▶ **Task instructions**: Copy all the records exactly, but keep the pictures out of your version.
Start of Block
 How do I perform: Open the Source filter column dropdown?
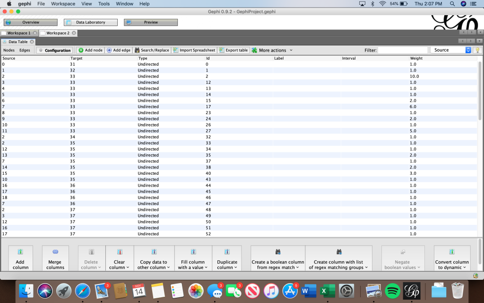451,50
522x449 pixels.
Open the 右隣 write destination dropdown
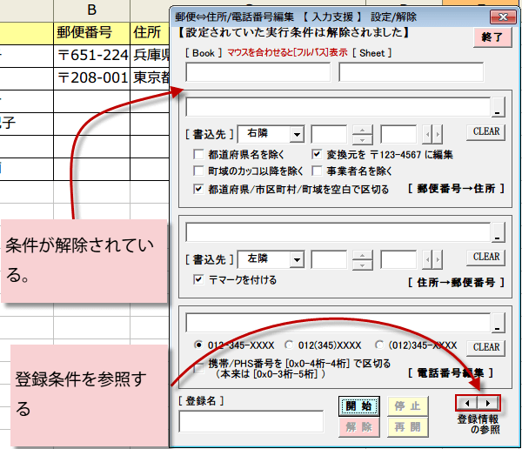pyautogui.click(x=297, y=134)
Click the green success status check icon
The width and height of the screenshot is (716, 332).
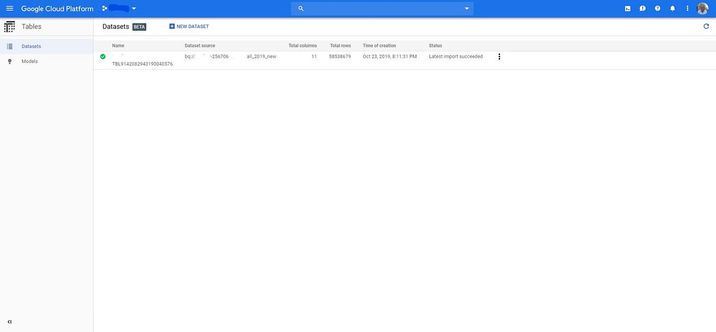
End of Block
▶ **Written solution**:
 How do I perform: Open the Source filter column dropdown?
451,50
522x449 pixels.
Open the 右隣 write destination dropdown
pyautogui.click(x=297, y=134)
Click the green success status check icon
The width and height of the screenshot is (716, 332).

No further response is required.